Top of SOURCE DATA

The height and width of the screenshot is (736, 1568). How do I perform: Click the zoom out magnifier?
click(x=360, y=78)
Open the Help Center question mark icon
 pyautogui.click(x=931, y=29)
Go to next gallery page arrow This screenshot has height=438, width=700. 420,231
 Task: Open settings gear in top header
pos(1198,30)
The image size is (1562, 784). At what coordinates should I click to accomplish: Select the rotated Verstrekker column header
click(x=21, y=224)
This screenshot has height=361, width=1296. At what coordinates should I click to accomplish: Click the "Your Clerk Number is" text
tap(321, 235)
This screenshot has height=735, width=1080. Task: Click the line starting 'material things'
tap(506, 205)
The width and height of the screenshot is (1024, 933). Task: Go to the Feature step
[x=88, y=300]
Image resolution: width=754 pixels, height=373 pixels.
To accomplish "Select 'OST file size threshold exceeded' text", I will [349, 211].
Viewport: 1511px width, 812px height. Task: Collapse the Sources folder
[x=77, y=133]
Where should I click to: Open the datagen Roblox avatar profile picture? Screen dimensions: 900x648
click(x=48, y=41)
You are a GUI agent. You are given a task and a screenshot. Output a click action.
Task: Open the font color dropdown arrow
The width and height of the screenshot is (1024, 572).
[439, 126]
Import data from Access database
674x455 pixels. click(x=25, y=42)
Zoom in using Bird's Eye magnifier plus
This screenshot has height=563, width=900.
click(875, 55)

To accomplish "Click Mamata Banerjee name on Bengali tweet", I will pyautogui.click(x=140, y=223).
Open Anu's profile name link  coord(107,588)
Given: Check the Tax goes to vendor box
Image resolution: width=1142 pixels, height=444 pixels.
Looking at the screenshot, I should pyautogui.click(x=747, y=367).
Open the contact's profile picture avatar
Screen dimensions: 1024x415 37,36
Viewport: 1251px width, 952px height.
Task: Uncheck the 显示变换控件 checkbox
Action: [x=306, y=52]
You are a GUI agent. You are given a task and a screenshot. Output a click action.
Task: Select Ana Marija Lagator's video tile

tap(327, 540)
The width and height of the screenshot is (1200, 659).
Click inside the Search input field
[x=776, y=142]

Bottom of SOURCE DATA

**ABOUT THIS EXERCISE:** Copy the full listing verbatim.

**ANSWER BOX:**
The height and width of the screenshot is (736, 1568). How do I perform: Click the zoom out magnifier?
click(x=360, y=78)
Open the Help Center question mark icon
 pyautogui.click(x=931, y=29)
Go to next gallery page arrow This screenshot has height=438, width=700. 420,231
 Task: Open settings gear in top header
pos(1198,30)
The image size is (1562, 784). At what coordinates should I click to accomplish: Select the rotated Verstrekker column header
click(x=21, y=224)
This screenshot has height=361, width=1296. At what coordinates should I click to accomplish: Click the "Your Clerk Number is" text
tap(321, 235)
This screenshot has height=735, width=1080. Task: Click the line starting 'material things'
tap(506, 205)
The width and height of the screenshot is (1024, 933). Task: Go to the Feature step
[x=88, y=300]
Image resolution: width=754 pixels, height=373 pixels.
To accomplish "Select 'OST file size threshold exceeded' text", I will [349, 211].
Viewport: 1511px width, 812px height. Task: Collapse the Sources folder
[x=77, y=133]
Where should I click to: Open the datagen Roblox avatar profile picture? Screen dimensions: 900x648
click(x=48, y=41)
You are a GUI agent. You are given a task and a screenshot. Output a click action.
Task: Open the font color dropdown arrow
The width and height of the screenshot is (1024, 572).
[439, 126]
Import data from Access database
674x455 pixels. click(x=25, y=42)
Zoom in using Bird's Eye magnifier plus
This screenshot has height=563, width=900.
click(875, 55)

To accomplish "Click Mamata Banerjee name on Bengali tweet", I will pyautogui.click(x=140, y=223).
Open Anu's profile name link  coord(107,588)
Given: Check the Tax goes to vendor box
Image resolution: width=1142 pixels, height=444 pixels.
Looking at the screenshot, I should pyautogui.click(x=747, y=367).
Open the contact's profile picture avatar
Screen dimensions: 1024x415 37,36
Viewport: 1251px width, 952px height.
Task: Uncheck the 显示变换控件 checkbox
Action: [x=306, y=52]
You are a GUI agent. You are given a task and a screenshot. Output a click action.
Task: Select Ana Marija Lagator's video tile

tap(327, 540)
The width and height of the screenshot is (1200, 659).
Click inside the Search input field
[x=776, y=142]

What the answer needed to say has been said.